From the Pacific coast of southern California to the Gulf of Mexico in eastern Texas, the US-Mexico border is almost 2,000 miles long and runs across scorching desert, desolate mountains, farmland, military ranges and wilderness, along river and gorge, and through towns and cities.

Trump tweeted last Friday: “If Mexico doesn’t immediately stop ALL illegal immigration coming into the United States through our Southern Border, I will be CLOSING … the Border, or large sections of the Border, next week.”

Commuters show their visa cards to US Customs and Border Protection (CBP) agents at the Paso del Norte international bridge to cross into El Paso, Texas, on 1 April.
Commuters show their visa cards to US Customs and Border Protection (CBP) agents at the Paso del Norte international bridge to cross into El Paso, Texas, on 1 April.

Commuters show their visa cards to US Customs and Border Protection (CBP) agents at the Paso del Norte international bridge to cross into El Paso, Texas, on Monday.Photograph: José Luis González/Reuters

Margo rattled off key statistics showing the interconnected nature of the urban border economies, especially, his own El Paso at the western end of the Texas section of the border and its Mexican twin city directly across the large barrier that divides their downtown areas, Ciudad Juárez. Figures such as:

  • Annual trade between the two cities amounts to $101bn a year.

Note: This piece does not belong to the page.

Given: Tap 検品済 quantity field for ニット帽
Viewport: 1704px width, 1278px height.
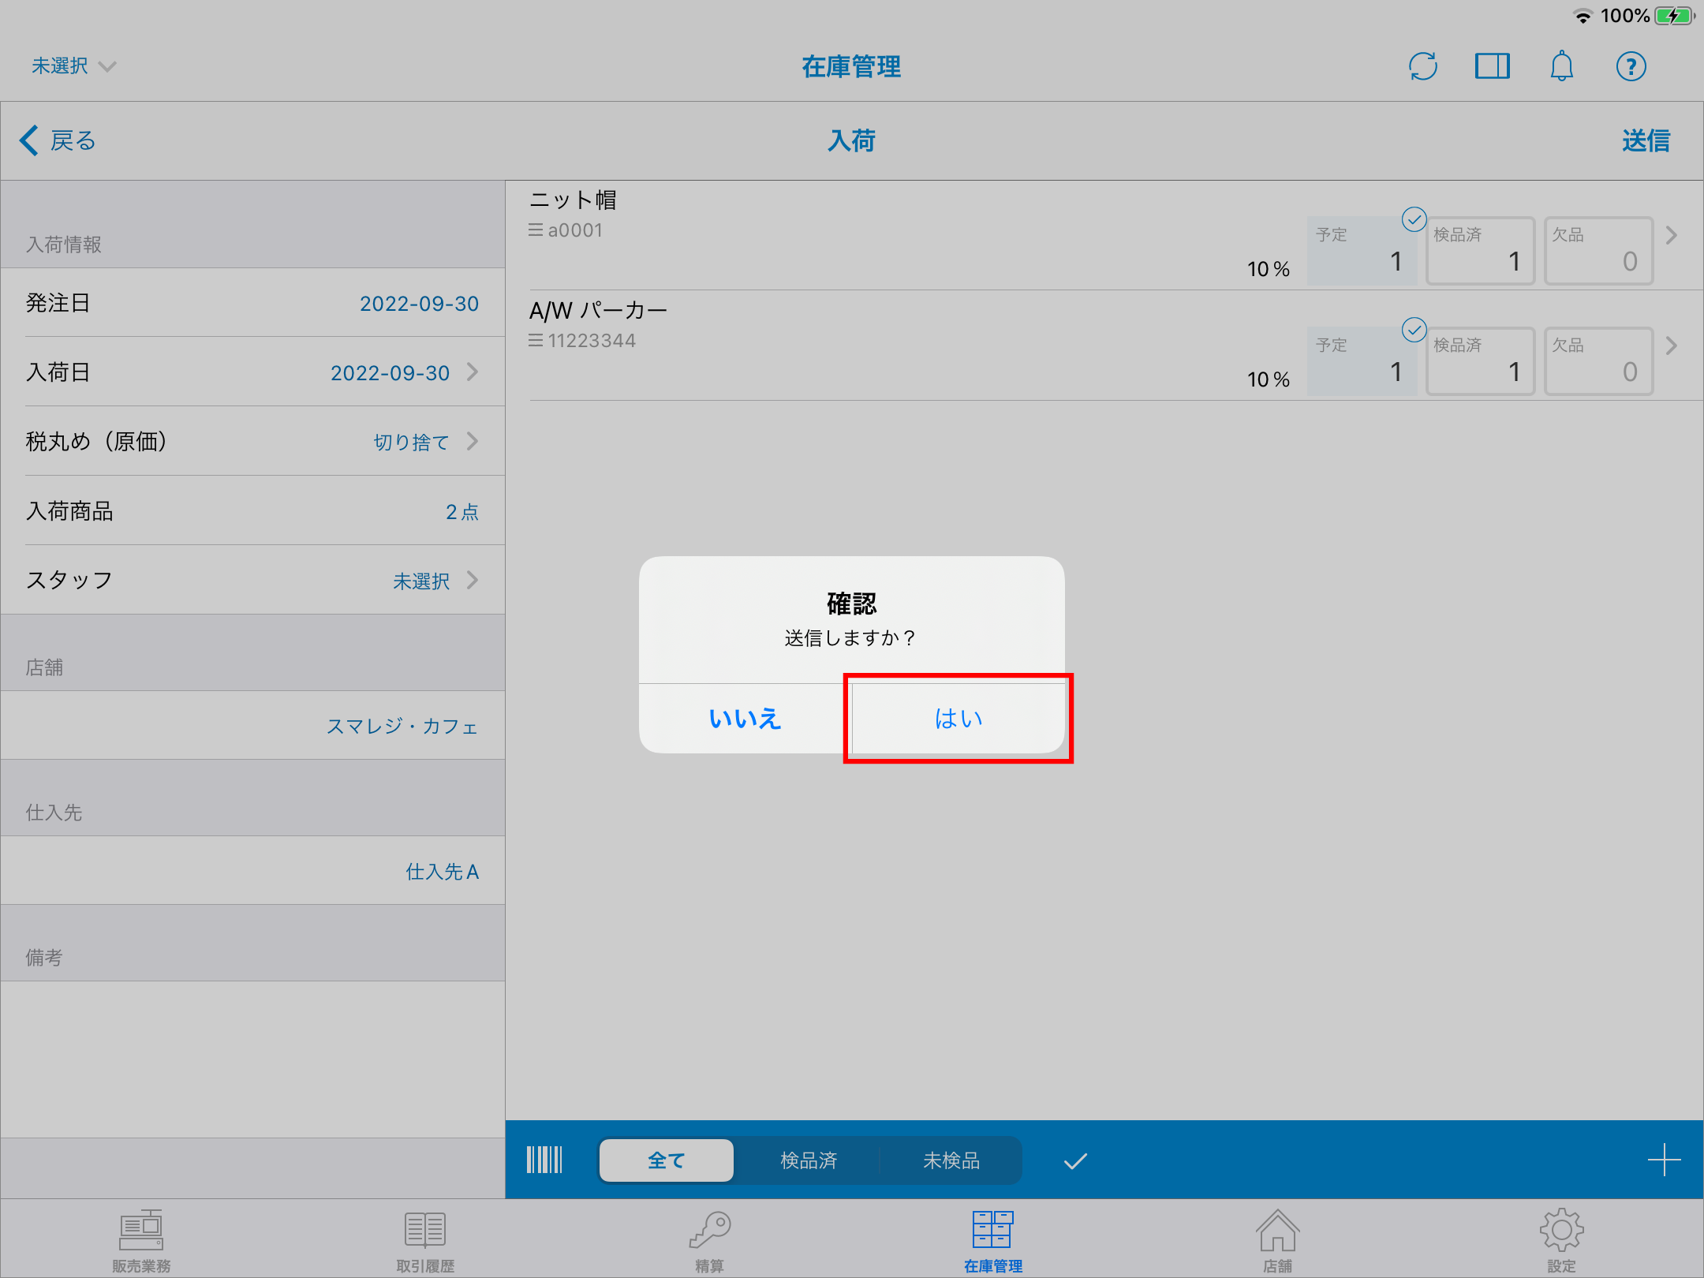Looking at the screenshot, I should coord(1480,251).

  • 23,000 pedestrians cross from Ciudad Juárez to El Paso to work every day.

  • 50,000 residents of El Paso, and 115,000 in the wider region, cross into Mexico to work in the maquiladoras – factories run by US firms that manufacture products then imported by the US.

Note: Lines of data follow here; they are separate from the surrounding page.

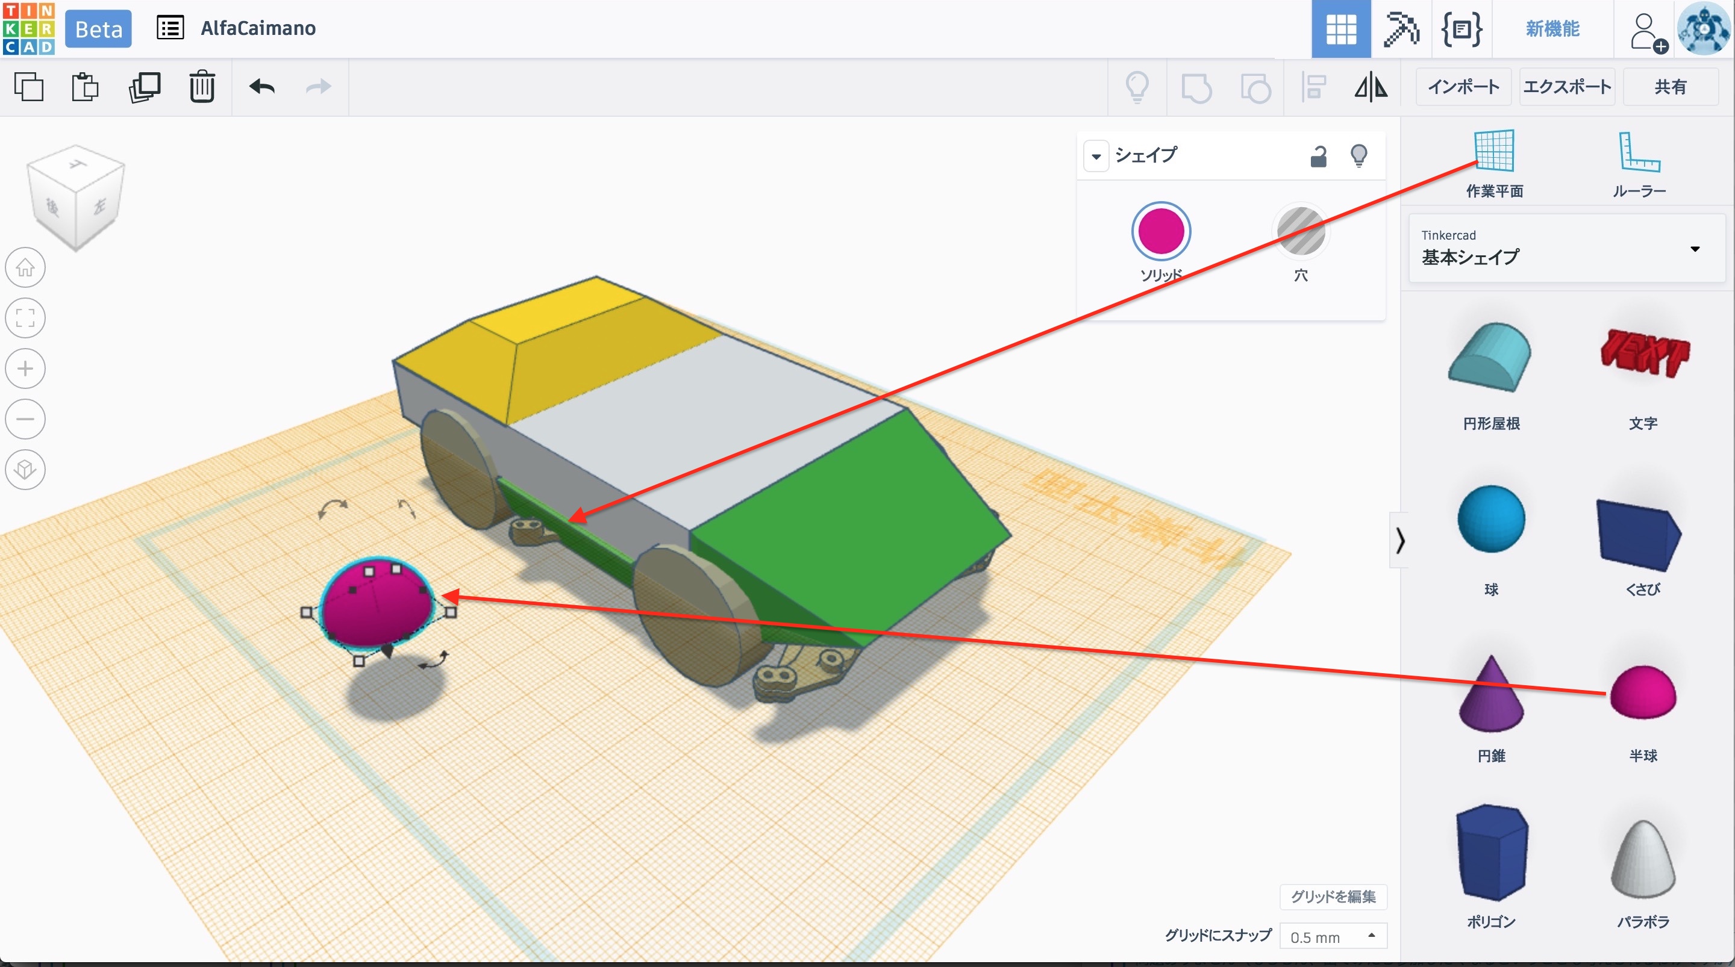This screenshot has width=1735, height=967.
Task: Open the Mirror/flip tool
Action: coord(1371,87)
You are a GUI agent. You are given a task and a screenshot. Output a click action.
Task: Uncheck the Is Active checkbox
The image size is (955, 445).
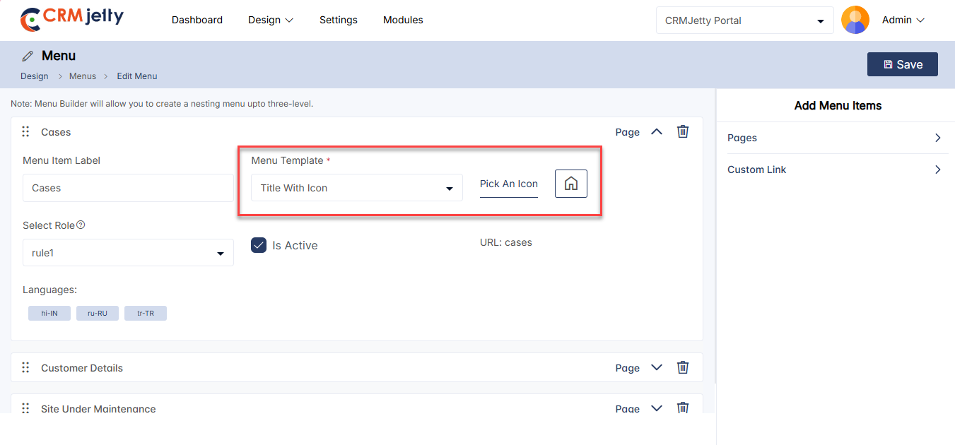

El Paso has been struggling in recent days with a surge of migrants applying for asylum, arriving from the depressed and crime-ravaged countries of Central America. Customs and Border Protection (CBP) officials prompted an outcry for detaining hundreds of migrants in the open air under the Paso del Norte international bridge that crosses the Rio Grande river into Ciudad Juárez.

Related: Under the bridge: migrants held in El Paso tell of dust, cold and hunger

Migrants held for days under the bridge described to the Guardian at the weekend having to sleep on the stony ground with only one thin, silvery Mylar emergency-type blanket to share with their children. They were cold and hungry, and many of their babies were sick.

Margo told the Guardian that the treatment of those migrants was “inhumane”. But he said criticism should not be directed at the border protection or Immigration and Customs Enforcement (Ice) federal agents, but against both parties and houses in Congress, as well as Trump.

“The major problem is that there’s been inaction on immigration for 30 years in Washington – they lack intestinal fortitude to do what’s needed, on both sides of the aisles and with presidential leadership.”

He added that the rhetoric from the White House about a possible border closure was exacerbating the current surge in migration from Central America. “My supposition is that there’s been a marketing thrust by the coyotes [people smugglers] in Central America to say: ‘This is your last chance, the border’s going to close, so hop on the bus and let’s go.’”

The result was that thousands of people from Honduras, Guatemala and El Salvador were making “a quick rush to the border. I think the rhetoric coming out of Washington has the ability to control or exacerbate the situation – and right now it’s not good.”

CBP ended on Sunday the practice of detaining people under the bridge and moved the remaining migrants to an undisclosed location. The American Civil Liberties Union issued a formal complaint about children being forced to sleep on the bare ground there, saying conditions were “among the worst we’ve seen in recent history”.

Meanwhile Margo criticized Trump’s insistence that building a wall solves the immigration issue. Even the Texas-Mexico border from El Paso in the west to Brownsville in the east runs close to 1,000 miles.

“A physical structure is part and parcel to border security, but it’s not the panacea. You cannot build a fence from El Paso to Brownsville, Texas – it is a logistical impossibility because the terrain won’t allow it and most of the land along the border is privately owned,” he said.